(Entries for locating text and elements)
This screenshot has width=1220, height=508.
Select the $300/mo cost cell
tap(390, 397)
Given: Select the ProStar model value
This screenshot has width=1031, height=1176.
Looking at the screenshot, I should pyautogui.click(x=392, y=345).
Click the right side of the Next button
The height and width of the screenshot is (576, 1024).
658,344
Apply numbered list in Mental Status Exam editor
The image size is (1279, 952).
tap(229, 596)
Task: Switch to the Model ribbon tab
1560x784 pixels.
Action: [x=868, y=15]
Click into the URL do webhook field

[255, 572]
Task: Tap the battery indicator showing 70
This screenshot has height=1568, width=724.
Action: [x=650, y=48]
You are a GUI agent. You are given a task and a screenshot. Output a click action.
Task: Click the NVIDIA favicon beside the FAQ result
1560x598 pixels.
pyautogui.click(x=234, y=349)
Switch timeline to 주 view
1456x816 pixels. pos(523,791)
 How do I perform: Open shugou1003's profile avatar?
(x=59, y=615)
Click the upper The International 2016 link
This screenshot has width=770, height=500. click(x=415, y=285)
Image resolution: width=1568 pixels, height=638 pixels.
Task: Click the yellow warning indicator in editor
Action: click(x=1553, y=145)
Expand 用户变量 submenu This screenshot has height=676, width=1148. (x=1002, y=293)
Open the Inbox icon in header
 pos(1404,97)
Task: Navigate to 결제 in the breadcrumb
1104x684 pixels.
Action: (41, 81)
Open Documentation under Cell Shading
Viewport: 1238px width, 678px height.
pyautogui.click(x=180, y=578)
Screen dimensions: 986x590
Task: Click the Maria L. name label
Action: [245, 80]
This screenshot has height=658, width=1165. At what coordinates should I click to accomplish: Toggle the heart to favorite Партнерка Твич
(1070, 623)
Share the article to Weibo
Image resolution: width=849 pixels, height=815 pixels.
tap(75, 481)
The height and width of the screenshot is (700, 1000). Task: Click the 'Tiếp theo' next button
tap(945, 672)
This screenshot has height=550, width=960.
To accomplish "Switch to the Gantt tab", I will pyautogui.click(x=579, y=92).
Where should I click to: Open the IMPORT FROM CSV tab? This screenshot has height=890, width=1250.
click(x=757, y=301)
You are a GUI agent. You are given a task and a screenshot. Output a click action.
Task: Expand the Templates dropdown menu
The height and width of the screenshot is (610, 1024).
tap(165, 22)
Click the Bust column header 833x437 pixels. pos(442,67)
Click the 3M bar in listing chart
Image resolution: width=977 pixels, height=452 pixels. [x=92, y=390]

#### Instructions to follow
Reproduce verbatim the part of the entries that opens with the first line and closes with the line containing "tap(390, 397)", including both of those lines.

#### Answer in full
This screenshot has width=1220, height=508.
Select the $300/mo cost cell
tap(390, 397)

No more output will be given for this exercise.